The company has yet to release the names of the seven men and two women, but Rumford Hospital Nursing Director Jane Aube said late Thursday afternoon that the workers were all in stable condition.
“One employee was definitely exposed, but the others (injured) were in the area or responded to the events,” mill spokesman Tony Lyons said.
Med-Care Director Dean Milligan said that the nine workers had chemical inhalation or respiratory problems, but no one was critically injured.
Aube expected six to be treated and released by evening, but the three others will be hospitalized at least through the night, because they need longer observation and treatment, she said. All were given oxygen and intravenous fluids.
The liquid chemicals involved in the reaction are sodium hypochlorite, a strong bleaching agent that was being transferred inside a beater room in the basement of the North End building, and muriatic acid, also known as hydrochloric acid, a corrosive agent.
The beater room is a preparation area where substances are mixed before going to paper machines, Lyons said.
He said workers were piping one chemical from a 250-gallon plastic drum to another drum containing a different chemical when the accident happened.
During the transfer, Lyons said there was a contamination and a small release of chlorine gas.
“When sodium hypochlorite is mixed with any compound with an acid base, it creates a chemical reaction. We believe the release occurred for less than a minute. There was no spill,” he said.
Barbara Parker, director for the Division of Response Services at the Maine Department of Environmental Protection, said the two chemicals are never mixed together intentionally because it creates an exothermic reaction.
“The chemicals would have gotten hot enough to create a vapor and sputtered and spattered like a fried egg on a pan,” Parker said.
“If inhaled in your lungs, it can burn your lungs. If it touches your skin, it can have the same effect,” she said.
The mixture of the chemicals can also trigger pulmonary edema and convulsions.
The mix was small enough so that the reaction could be contained inside the mill, and there was no danger to the community, officials said.
The nine workers were immediately decontaminated in the mill’s decontamination shower system, Parker said. The decontamination included removal of all clothing and a thorough water rinse.
Rumford Hospital erected its own decontamination tent for hospital staff, wearing protective gear, to triage the patients, before taking them inside the building.
Of the mill’s 300 workers, only 60 in the North End were evacuated through the No. 15 machine building, arriving at the lower gate office area by about 1:40 p.m. Machines in the area were shut down for three to four hours during the evacuation process, but the rest of the mill continued to operate, Lyons said.

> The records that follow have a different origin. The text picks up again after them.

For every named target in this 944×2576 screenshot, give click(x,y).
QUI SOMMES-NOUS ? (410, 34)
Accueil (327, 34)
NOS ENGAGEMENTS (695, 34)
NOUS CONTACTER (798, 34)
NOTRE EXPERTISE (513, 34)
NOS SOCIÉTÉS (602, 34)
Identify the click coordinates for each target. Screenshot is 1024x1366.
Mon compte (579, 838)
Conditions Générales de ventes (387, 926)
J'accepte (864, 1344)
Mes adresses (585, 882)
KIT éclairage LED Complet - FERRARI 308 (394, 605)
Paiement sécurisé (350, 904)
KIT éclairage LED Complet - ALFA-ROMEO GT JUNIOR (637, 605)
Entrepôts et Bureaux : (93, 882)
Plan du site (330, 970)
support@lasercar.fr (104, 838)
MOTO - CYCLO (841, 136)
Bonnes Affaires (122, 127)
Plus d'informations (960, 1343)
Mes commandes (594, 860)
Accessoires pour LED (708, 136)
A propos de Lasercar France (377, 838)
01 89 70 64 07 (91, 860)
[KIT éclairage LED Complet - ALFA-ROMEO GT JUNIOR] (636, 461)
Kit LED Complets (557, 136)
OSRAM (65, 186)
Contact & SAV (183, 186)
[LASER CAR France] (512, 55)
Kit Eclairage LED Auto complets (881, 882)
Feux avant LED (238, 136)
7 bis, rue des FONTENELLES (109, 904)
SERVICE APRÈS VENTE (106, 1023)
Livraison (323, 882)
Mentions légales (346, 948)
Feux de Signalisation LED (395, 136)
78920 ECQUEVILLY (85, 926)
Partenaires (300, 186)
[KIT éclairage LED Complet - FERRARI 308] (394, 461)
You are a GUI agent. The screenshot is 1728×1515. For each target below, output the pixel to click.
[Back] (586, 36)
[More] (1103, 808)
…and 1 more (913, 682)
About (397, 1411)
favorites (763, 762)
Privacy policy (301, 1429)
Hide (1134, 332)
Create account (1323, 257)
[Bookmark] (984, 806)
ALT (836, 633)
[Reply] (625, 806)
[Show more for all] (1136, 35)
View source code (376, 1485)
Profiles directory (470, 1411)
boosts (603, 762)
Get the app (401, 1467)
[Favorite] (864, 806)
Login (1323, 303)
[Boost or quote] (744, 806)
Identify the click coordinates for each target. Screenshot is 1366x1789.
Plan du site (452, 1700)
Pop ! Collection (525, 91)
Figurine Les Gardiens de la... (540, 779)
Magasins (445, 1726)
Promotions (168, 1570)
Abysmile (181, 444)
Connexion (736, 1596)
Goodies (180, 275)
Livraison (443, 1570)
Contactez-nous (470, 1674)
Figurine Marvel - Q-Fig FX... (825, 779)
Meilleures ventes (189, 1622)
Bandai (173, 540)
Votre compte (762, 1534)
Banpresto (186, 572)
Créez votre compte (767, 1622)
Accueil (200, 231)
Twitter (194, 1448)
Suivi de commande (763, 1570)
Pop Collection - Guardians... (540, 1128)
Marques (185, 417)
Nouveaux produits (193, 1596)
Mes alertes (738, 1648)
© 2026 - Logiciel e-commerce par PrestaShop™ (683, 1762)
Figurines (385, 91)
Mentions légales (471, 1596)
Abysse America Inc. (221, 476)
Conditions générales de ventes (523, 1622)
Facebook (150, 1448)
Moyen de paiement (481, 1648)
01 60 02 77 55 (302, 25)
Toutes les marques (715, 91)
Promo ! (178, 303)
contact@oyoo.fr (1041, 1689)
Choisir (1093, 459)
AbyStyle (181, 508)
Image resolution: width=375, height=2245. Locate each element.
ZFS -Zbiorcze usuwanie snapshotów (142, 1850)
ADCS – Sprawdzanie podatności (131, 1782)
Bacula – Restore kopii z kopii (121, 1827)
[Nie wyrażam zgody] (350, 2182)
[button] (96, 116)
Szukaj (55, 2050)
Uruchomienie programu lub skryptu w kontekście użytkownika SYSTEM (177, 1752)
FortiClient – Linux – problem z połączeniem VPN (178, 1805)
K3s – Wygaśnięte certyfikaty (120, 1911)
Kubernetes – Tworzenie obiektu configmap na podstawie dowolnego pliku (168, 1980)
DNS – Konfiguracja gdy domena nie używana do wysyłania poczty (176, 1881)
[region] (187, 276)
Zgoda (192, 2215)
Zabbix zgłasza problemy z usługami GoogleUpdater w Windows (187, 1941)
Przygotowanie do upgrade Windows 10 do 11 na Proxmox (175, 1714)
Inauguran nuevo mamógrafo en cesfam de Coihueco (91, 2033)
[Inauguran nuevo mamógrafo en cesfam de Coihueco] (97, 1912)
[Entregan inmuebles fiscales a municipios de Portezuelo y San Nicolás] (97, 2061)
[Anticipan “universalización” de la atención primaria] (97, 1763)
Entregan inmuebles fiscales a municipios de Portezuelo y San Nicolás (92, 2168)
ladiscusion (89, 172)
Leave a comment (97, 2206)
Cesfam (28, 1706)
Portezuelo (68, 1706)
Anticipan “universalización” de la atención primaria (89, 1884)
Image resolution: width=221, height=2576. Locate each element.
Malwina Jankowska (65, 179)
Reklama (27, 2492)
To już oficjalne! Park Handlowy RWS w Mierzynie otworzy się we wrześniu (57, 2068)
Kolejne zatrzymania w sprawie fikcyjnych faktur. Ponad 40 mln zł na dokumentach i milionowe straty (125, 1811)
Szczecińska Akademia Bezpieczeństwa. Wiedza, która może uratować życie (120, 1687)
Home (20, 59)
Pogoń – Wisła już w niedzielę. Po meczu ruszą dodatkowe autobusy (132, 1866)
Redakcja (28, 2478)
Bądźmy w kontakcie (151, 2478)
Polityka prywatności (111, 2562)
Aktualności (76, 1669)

Med-Care and Rumford and Mexico firefighters arrived at the mill’s lower gate end shortly after the 1:07 p.m. call for help. Several donned self-contained breathing gear, then were trucked in to the affected area.
For several minutes, emergency responders didn’t know what types of chemicals had been mixed.
“We have nothing in our guidebooks for this type of mixture,” Milligan said during a radio transmission of what responders initially thought was a mixture of hypoammonium and bromide, sodium hypochlorite and muriatic acid.
“This is the first time that we’ve had an incident like this in a long time,” in Oxford County, said Scott Parker, director of the Oxford County Emergency Managment Agency, who responded to the scene. “It’s interesting that it happened now, because we’re having a large- scale training incident on Saturday with all of these same people.”
Lyons said the incoming shift would restart machinery in the area, which was vented and determined safe for workers to return.
The last such incident that he could recall involving employee evacuations was a fire during the winter of 2004 or 2005.